EN L'AN 2000, les Nations unies ont établi un défi pour la santé des plus jeunes dans le monde : abaisser de deux tiers la mortalité des moins de 5 ans entre 1990 et 2015. En Thaïlande, en raison de l'amélioration du niveau moyen de santé infantile, ce taux est passé de 160 pour 1 000 entre 1950 et 1960 à 40 pour 1 000 en 1990. Réduire encore la mortalité selon les termes retenus par les Nations unies apparaissait donc comme une gageure. Mais au cours des vingt dernières années, la Thaïlande a changé de façon radicale : la Banque mondiale estime en effet que la proportion de personnes vivant avec moins de 1 dollar par jour est passée de 18 % en 1988 à 6 % en 1992, et elle est même descendue à moins de 2 % en 2000. Le revenu moyen par habitant a augmenté de 3 % entre 1990 et 2000, et il s'établit à 6 402 dollars.
Outre cette amélioration du revenu de la population, le gouvernement thaïlandais a oeuvré de façon très significative à l'amélioration du niveau moyen de la santé des habitants. Dès le début des années 1970, une partie des frais médicaux des plus jeunes a été prise en charge. En 1975, les plus pauvres ont pu bénéficier d'une couverture maladie partielle. En 1983, les soins de périnatalité ont été administrés de façon gratuite dans le cadre de programmes expérimentaux mère- enfant, et cette mesure a été élargie à tous les moins de 12 ans en 1993. Enfin, en 2001, un système de couverture maladie universelle a été mis en place.
Le gouvernement thaïlandais a également mis en place des mesures d'accès aux soins de la population et des structures locales qui ont permis à 95 % de la population de consulter un professionnel de santé dans leur communauté (contre 66 % en 1987). Le nombre des consultations dans ces centres de santé a quadruplé en dix ans.
Vaccination.
Par ailleurs, le taux de vaccination DTP-coqueluche des nouveau-nés est passé de 20 % en 1980 à 90 % en 1990, et un examen de santé est désormais obligatoire avant l'âge de 5 ans. Enfin, le taux de fertilité est passé de 2,41 par femme entre 1980 et 1985 à 1,95 entre 1995 et 2000.

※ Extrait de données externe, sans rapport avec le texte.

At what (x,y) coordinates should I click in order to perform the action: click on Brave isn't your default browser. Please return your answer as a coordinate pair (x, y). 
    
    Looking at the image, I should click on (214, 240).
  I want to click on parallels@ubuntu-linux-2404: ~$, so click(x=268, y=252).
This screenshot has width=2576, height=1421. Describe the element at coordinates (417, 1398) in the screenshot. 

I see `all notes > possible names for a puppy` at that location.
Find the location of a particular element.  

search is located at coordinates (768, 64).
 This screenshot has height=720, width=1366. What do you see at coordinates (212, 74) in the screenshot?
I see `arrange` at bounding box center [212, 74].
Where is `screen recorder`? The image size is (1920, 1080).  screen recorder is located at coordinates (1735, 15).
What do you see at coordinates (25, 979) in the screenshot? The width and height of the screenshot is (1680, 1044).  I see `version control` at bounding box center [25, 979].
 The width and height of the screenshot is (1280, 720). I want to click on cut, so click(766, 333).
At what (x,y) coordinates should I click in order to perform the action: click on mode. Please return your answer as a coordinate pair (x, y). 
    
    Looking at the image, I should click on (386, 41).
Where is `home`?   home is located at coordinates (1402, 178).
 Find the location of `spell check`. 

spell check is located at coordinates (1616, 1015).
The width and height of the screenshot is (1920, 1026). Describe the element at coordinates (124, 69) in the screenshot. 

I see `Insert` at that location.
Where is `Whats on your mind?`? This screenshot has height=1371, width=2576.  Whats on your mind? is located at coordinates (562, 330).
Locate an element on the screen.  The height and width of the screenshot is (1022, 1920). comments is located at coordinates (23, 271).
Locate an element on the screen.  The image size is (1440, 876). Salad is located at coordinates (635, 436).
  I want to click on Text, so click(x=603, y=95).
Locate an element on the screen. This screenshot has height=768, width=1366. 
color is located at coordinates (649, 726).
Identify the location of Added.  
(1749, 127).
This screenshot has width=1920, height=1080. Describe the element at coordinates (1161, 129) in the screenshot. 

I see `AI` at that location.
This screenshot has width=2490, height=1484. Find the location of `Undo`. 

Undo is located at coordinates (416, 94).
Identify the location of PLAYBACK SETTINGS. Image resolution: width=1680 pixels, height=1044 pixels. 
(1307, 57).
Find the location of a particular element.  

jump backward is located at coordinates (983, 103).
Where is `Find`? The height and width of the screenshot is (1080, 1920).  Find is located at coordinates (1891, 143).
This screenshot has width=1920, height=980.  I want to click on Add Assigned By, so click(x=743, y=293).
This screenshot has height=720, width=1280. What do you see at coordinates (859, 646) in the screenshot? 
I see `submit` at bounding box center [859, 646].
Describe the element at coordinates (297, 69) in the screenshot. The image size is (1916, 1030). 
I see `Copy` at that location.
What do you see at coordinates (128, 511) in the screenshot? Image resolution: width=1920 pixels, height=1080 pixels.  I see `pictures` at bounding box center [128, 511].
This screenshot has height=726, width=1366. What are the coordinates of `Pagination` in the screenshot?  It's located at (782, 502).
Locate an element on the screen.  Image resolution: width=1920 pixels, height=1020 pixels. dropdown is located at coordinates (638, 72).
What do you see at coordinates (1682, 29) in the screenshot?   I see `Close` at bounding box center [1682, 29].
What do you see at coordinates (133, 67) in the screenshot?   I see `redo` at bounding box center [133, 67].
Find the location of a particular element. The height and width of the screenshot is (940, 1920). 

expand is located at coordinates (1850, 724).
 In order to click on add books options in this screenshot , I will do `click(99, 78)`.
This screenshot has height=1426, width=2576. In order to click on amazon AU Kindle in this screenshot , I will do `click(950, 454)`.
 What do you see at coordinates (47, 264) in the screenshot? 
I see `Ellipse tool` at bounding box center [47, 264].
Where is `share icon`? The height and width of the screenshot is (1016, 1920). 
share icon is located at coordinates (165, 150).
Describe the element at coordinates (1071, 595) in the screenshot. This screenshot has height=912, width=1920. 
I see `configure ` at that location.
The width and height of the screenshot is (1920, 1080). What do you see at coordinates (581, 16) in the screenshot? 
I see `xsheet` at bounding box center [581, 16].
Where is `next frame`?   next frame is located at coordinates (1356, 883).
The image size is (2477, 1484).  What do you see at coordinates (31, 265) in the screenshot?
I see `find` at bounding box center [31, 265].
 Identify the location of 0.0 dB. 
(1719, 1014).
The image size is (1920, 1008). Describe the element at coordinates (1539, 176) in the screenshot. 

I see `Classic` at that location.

Ces mesures ont-elles permis de faire diminuer la mortalité des moins de 5 ans et ont-elles contribué à minorer les différences entre les classes aisées de la population et les plus pauvres ? Pour répondre à cette question, le Dr Patama Vapattanawong (Bangkok) et coll. ont mis en place une étude comparative de mortalité entre deux années : 1990 et 2000. Ils ont évalué les différences de statut économique dans la population au cours de cette période. «Globalement, le revenu moyen des familles a été nettement majoré entre les deux dates choisies et les inégalités de ressources ont été minorées. Le taux de mortalité des moins de 5ans a baissé de 30% entre les deux dates choisies, et c'est dans la population à moindre revenu que cette baisse a été la plus importante (réduction de 55 %) », analysent les auteurs. Mais, en dépit de ces chiffres, il subsiste une disparité entre les plus riches et les plus pauvres en termes de mortalité infantile, puisque chez 1 % de la population la plus pauvre, 40 nouveau-nés sur 1 000 n'atteindront pas l'âge de 5 ans.
Les auteurs soulignent que cette étude ne prend pas en compte l'effet de la crise économique de la fin des années 1990 et ses répercussions immédiates sur la santé des plus jeunes et des plus pauvres. Elle ne permet pas non plus d'établir avec précision la mortalité dans certains groupes à risque, tels que les tribus de la région frontalière avec le Laos ou les migrants asiatiques qui vivent dans le pays (des Chinois, majoritairement).
Dans un éditorial, le Dr Zulfiqar Bhutta (Pakistan) précise que d'autres données ne peuvent être prises en compte par ce type d'étude, et notamment l'impact de l'ethnie de naissance et du sexe. Il propose que de nouveaux indicateurs soient évalués, notamment le taux de fausses couches, qui reflète à la fois l'état de santé de la mère et celui de l'enfant.
« The Lancet », vol. 369, pp. 804-806 et 850-855, 10 mars 2007.